::: TEXTO

La falta de una autoridad, de uno de los ministros de Dios, jamás le da derecho al cristiano a dejar de cumplir fielmente sus obligaciones. Si un magistrado en su cargo de servidor de Dios comete una falta, es responsable ante Dios.
El cristiano tiene que hacer el bien en todas las circunstancias
y dar también a todos lo que les corresponde, “al que tributo, tributo; al que impuesto, impuesto; al que respeto, respeto; al que honra, honra” (v. 7). Este es un capítulo pleno de instrucciones. Las observaríamos fácilmente y nos evitaríamos muchas quejas y suspiros si recordáramos sin cesar que aquí abajo solo somos extranjeros y peregrinos y que también todas nuestras posesiones terrenales no las detentamos como propias, sino que solo somos sus administradores. Es seguro que si no buscamos las cosas elevadas y en cambio nos asociamos con los humildes (cap. 12:16) daremos de buen grado y de corazón a todos lo que les pertenece o lo que esperan de nosotros, tanto más al ver a Dios por sobre ellos y desear servirle en todas esas cosas exteriores.
No deudores… sino del amor cristiano
En el versículo 8 el apóstol da un paso más al decir: “No debáis a nadie nada, sino el amaros unos a otros; porque el que ama al prójimo, ha cumplido la ley”. Es probable que, por medio de esta exhortación, el apóstol piense en primer lugar en las obligaciones a las que acaba de referirse, pero también podemos ver con seguridad una advertencia contra el culpable hábito de contraer deudas, como desdichadamente ocurre entre los cristianos. Es humillante para un creyente, por cualquier motivo que sea, endeudarse; y si contrae deudas ¿no debería poner toda su energía en deshacerse de ellas en la medida de sus fuerzas y lo más rápidamente posible? Una sola deuda se exceptúa de esta regla general: la del amor. Tal deuda está justificada y no deshonra a nadie, ni ante Dios ni ante los hombres, y no es posible amortizarla jamás. Dios mismo, al darnos su amor, ha hecho de nosotros sus deudores permanentes.
Al mismo tiempo, el amor es el cumplimiento de la ley. Todos los mandamientos que expresan los deberes del hombre para con sus semejantes están resumidos en uno solo:
Amarás a tu prójimo como a ti mismo (v. 9).
Este mandamiento existía desde los tiempos antiguos, pero nadie pudo observarlo. Solamente la gracia, la cual nos ha revelado en Cristo toda la plenitud del amor, puede transformar el corazón y hacernos capaces de no andar más según la carne, sino según el Espíritu, y si lo experimentamos, “la justicia de la ley” es cumplida en nosotros (ver cap. 8:3-4). “El amor no hace mal al prójimo”; si lo hiciera, obraría contra su propia naturaleza. “Así que el cumplimiento de la ley es el amor”, o, como lo dice el apóstol a los gálatas: “Porque toda la ley en esta sola palabra se cumple: Amarás a tu prójimo como a ti mismo” (Gálatas 5:14)

::::::
::: REGISTROS DADOS

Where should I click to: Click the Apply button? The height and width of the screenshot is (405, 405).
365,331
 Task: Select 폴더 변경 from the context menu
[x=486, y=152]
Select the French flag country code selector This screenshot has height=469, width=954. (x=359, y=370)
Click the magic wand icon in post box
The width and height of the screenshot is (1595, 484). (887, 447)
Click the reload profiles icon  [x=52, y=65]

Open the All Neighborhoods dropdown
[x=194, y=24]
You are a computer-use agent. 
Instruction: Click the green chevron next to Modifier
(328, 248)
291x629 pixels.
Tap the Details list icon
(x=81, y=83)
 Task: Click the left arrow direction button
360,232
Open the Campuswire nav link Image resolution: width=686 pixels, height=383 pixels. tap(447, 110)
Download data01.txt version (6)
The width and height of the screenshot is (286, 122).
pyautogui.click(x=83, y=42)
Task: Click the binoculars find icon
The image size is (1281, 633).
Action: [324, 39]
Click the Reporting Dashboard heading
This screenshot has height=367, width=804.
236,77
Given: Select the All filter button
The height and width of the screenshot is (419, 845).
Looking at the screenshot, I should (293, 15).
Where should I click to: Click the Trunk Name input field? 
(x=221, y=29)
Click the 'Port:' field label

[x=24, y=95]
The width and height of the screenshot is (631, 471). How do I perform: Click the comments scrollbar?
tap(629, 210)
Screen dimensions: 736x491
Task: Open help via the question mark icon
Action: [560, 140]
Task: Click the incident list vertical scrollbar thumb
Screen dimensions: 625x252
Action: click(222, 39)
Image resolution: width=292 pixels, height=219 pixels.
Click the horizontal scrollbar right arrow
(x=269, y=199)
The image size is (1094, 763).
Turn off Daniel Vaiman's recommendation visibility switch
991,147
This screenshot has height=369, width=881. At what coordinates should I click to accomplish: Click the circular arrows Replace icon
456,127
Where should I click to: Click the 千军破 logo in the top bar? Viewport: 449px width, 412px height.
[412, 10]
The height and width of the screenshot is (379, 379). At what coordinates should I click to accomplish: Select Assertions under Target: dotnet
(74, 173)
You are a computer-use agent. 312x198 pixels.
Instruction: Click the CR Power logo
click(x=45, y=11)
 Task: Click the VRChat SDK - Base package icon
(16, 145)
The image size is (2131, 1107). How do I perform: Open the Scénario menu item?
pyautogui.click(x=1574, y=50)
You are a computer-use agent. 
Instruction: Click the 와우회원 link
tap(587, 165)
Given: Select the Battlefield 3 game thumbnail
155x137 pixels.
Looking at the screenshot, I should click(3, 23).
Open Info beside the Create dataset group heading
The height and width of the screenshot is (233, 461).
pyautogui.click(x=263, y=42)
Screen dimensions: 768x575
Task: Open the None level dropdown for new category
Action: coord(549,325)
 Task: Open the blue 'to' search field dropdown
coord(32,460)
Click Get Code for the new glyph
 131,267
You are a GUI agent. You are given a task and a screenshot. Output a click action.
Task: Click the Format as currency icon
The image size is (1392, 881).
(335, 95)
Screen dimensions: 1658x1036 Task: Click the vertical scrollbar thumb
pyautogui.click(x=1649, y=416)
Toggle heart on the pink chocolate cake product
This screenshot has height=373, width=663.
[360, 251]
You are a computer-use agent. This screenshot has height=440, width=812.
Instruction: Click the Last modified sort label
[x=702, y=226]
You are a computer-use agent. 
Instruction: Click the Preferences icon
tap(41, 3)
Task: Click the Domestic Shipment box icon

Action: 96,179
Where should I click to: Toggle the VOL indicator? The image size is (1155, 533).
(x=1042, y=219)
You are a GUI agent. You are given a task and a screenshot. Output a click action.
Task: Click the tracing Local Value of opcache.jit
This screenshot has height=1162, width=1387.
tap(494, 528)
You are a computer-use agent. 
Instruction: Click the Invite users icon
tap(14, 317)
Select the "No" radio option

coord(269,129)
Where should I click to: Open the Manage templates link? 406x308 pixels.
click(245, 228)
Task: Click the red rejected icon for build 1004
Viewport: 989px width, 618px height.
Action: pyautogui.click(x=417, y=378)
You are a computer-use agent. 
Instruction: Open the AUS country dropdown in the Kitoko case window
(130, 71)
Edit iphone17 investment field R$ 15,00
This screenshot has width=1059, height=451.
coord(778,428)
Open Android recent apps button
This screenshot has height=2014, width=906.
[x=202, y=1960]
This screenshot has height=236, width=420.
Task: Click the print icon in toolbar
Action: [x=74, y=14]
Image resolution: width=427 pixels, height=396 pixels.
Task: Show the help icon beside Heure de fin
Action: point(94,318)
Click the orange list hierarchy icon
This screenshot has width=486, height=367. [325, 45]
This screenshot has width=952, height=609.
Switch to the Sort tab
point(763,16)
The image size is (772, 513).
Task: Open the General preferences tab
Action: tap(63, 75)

::::::

OBJETIVO A: Reproduce sin cambios el fragmento del texto sobre el amor y la ley que comienza con las palabras "Al mismo tiempo, el" y termina con "mismo (v. 9).".
OBJETIVO B: Prosigue el texto sobre el amor como cumplimiento de la ley a partir de su última oración.
Los registros no son necesarios para esta actividad.

RESPUESTA A:
Al mismo tiempo, el amor es el cumplimiento de la ley. Todos los mandamientos que expresan los deberes del hombre para con sus semejantes están resumidos en uno solo:
Amarás a tu prójimo como a ti mismo (v. 9).

RESPUESTA B:
Es hora de despertarnos
Y el apóstol da a continuación un nuevo motivo para que el cristiano sea fiel y vigilante:
Esto, conociendo el tiempo, que es ya hora de levantarnos del sueño; porque ahora está más cerca de nosotros nuestra salvación que cuando creímos. La noche está avanzada y se acerca el día (v. 11-12).
Mientras el sol de justicia no se levante, dura la noche de este mundo. Los hombres pueden tratar, por sus ocupaciones y la búsqueda de placeres, de olvidar ese hecho, y por el momento tal vez lo consiguen, pero, para quien tenga inteligencia espiritual y conozca a Cristo, reina la noche, la sombría noche. Las tinieblas se hacen cada vez más profundas a medida que la noche avanza. Sin embargo, en el corazón del creyente hay claridad; es despertado de su sueño y la estrella de la mañana ya ha salido en su corazón. La noche está muy avanzada, y mientras el mundo, pese a las advertencias, continúa durmiendo, el cristiano ve con alegría cómo despunta el día. Su Señor no tarda en venir, si bien algunos estiman que hay tardanza; cada día está más cerca de la meta, de modo que él es como un siervo que aguarda a su Señor con los lomos ceñidos y la lámpara encendida.
“Los que duermen, de noche duermen, y los que se embriagan, de noche se embriagan”, leemos en 1 Tesalonicenses 5:7. En tales personas, ¿qué se puede encontrar sino las infructuosas obras de las tinieblas, cosas vergonzosas que ni siquiera se pueden mencionar? (v. 12-13; Efesios 5:11-12).
Por el contrario, el cristiano anda “como de día, honestamente”. Las obras de las tinieblas no están de acuerdo con un ser que está liberado del poder del Príncipe de las tinieblas y que desde entonces es convocado a andar como un “hijo de luz”. A él le “basta ya el tiempo pasado para haber hecho lo que agrada a los gentiles” (1 Pedro 4:3) y haber vivido para las codicias de los hombres.
Desea seguir la exhortación de rechazar las obras de las tinieblas y vestir las armas de la luz.
Eso no se logra sin lucha, pues estamos bajo el reinado de Satanás, del Príncipe de las tinieblas, cuyos poderes de maldad se nos oponen; pero, si la luz en la que andamos forma parte de nuestra armadura, y si el poder de la luz, de la verdad y de la piedad, que pertenecen a aquel día, mora en nuestro corazón, desbarataremos los asaltos y las trampas de Satanás, no les daremos acceso a nuestras almas ni les permitiremos que ejerzan su poder sobre nosotros.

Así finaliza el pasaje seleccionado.